La Costituente Nera

Quando il fascismo repubblicano andò a congresso

costituente

Il 14 novembre 1943 si tenne la Costituente al congresso di Verona. Mussolini aveva cercato di riprendere l’azione politica rilanciando le origini di sinistra del regime fascista e dichiarando la repubblica.

Molti italiani avevano perso fiducia nella monarchia, ma si andava formando un movimento di resistenza che per molti aspetti, nonostante combattesse un nemico comune, rappresentava un’alternativa chiara alla monarchia del sud.

E comunque, anche se riammessi nella legalità ( dopo la messa al bando del ventennio) dal governo Badoglio, i partiti che stavano animando la resistenza erano comunque stati a contatto molto meno del vecchio partito Nazionale fascista ed i suoi esponenti negli ultimi vent’anni con la monarchia.

Il capo della RSI aveva bisogno di tirare fuori una mossa politica di spessore. Serviva una costituente che gettasse le basi legali del nuovo stato. Questa costituente si riunì intorno al nuovo Partito Fascista Repubblicano, che sicuramente vedeva l’adesione di alcuni esponenti del vecchio socialismo, in primis lo storico leader comunista Nicola Bombacci, fraterno amico di Benito Mussolini. Ma che in larga parte era supportato da elementi intransigenti del vecchio squadrismo.

Comunque esisteva una volontà di riformare il partito fascista comune a tutte le sue componenti, poiché il vecchio sistema del regime si era rivelato dogmatico e fallimentare.

Le spinte erano talmente tanto forti che anche i dirigenti più autoritari comprendevano la necessità di riaprire un dibattito. Quantomeno per evitare una contestazione pubblica, per cercare di dirimere le controversie all’interno del movimento stesso.

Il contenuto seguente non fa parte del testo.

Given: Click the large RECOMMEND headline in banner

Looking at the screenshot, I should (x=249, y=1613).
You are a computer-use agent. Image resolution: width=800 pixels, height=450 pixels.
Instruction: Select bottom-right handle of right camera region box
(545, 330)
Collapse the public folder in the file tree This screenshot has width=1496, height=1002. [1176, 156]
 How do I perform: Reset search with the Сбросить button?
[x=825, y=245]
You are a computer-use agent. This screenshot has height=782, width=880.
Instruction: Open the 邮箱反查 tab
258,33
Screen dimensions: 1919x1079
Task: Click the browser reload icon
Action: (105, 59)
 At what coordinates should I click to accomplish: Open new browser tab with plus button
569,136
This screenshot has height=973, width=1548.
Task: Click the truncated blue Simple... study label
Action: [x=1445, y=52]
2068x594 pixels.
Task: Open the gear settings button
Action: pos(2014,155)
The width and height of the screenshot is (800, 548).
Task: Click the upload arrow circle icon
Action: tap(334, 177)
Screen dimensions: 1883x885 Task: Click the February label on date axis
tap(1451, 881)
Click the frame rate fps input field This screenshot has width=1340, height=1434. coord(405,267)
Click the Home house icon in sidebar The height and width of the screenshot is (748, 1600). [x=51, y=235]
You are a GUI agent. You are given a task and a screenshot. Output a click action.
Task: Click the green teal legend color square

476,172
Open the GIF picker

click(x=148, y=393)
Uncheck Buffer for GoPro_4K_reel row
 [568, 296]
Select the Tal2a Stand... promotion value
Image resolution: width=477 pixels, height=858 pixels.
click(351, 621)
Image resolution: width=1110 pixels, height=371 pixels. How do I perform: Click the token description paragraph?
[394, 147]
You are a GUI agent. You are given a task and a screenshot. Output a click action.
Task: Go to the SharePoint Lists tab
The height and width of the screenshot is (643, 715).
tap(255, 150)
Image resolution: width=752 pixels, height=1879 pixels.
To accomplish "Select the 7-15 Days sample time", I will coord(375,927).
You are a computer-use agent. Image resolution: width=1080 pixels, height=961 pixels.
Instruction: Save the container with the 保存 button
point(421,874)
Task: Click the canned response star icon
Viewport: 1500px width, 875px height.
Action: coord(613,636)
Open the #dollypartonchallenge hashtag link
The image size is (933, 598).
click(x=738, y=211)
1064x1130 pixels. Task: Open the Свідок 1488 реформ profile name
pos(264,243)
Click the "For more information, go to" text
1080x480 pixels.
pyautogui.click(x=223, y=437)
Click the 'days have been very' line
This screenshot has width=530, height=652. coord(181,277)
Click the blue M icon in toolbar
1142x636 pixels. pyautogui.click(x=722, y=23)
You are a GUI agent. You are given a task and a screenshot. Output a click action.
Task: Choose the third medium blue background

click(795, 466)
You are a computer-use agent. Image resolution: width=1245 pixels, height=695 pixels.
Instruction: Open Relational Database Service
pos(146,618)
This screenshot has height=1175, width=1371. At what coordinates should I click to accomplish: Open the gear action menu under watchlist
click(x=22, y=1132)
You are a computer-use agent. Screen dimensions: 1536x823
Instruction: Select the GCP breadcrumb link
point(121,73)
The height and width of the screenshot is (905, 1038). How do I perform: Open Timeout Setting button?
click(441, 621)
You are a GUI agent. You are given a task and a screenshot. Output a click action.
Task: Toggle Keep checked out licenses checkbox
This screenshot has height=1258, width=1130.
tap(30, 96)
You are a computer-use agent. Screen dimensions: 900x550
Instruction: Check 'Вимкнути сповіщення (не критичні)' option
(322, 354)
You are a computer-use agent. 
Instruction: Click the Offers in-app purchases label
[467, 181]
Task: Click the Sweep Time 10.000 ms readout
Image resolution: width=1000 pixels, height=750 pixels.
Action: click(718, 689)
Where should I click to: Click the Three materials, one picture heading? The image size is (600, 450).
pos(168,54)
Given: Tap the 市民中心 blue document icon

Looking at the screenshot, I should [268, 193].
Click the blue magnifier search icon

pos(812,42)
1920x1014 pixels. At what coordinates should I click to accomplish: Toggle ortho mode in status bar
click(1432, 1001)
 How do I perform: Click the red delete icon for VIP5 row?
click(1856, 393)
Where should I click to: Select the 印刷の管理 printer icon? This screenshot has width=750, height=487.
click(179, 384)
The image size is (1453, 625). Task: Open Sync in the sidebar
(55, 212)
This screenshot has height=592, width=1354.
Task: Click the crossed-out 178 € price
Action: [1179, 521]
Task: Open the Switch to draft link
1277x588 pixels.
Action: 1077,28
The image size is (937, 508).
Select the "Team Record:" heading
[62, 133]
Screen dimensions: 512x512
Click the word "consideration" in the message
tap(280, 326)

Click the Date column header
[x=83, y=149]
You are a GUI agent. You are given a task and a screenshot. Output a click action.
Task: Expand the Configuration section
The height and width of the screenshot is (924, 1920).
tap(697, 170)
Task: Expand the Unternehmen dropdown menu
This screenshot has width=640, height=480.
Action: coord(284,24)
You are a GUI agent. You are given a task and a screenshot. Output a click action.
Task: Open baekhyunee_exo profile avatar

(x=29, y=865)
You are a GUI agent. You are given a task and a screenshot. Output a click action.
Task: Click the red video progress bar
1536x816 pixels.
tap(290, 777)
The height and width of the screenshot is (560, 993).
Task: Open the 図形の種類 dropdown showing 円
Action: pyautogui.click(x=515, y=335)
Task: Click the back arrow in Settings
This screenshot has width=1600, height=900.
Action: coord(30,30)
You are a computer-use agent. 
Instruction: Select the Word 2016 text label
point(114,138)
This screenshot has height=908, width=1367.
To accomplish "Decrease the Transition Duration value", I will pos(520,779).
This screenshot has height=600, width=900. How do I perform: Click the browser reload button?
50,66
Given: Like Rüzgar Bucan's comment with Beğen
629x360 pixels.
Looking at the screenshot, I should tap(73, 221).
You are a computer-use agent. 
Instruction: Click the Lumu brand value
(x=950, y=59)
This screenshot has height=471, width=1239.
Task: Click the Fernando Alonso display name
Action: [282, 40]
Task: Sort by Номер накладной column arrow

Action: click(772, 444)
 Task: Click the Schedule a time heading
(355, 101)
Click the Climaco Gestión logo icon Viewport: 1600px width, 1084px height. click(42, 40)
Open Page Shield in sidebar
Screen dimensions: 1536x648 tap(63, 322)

Mussolini rimase formalmente fuori dagli eventi del partito. L’assemblea costituente fu presieduta da Pavolini che, in qualità di nuovo segretario del partito, si disse immediatamente contrario all’obbligo dell’iscrizione per qualsiasi incarico o impiego statale.

I 18 punti di Verona

Questo consesso di camicie nere partorì i 18 punti di Verona.

Si stabiliva la convocazione di una costituente che aveva lo scopo di dichiarare formalmente decaduto il sovrano definito traditore e fuggiasco e proclamare la Repubblica Sociale.

Sarebbe stato eletto un capo dello Stato per un tempo limitato di 5 anni.

Inoltre il partito, che non ambiva a diventare un’organizzazione di massa, quanto piuttosto un circolo riservato e di pochi, che avesse il compito costituzionalmente garantito di educare il popolo e di stabilire le linee guida della politica dello Stato. Veniva definito un organo di combattenti.

Si accettava l’indipendenza formale della magistratura ed un sistema elettorale di tipo misto.

Era ribadito il ruolo preminente della religione cattolica, e l’antisemitismo di Stato che considerava gli ebrei stranieri e per la durata del conflitto nemici.

In tema di politica estera si puntava a mantenere l’indipendenza e l’integrità del paese, ribadendo la sua necessità di ottenere spazio vitale.

Interessante il fatto che venisse proposta l’istituzione di una comunità europea di tutte le nazioni che fossero disposte a combattere gli intrighi britannici nel continente, abolire il sistema capitalistico, valorizzare le risorse naturali dell’Africa rispettando i popoli autoctoni in specie quelli musulmani.

In materia sociale la repubblica sarebbe stata fondata sul lavoro ed i sindacati riuniti sotto un’unica confederazione generale del lavoro.

La carta del lavoro veniva citata per tutelare tutti i successi del precedente regime in campo sociale.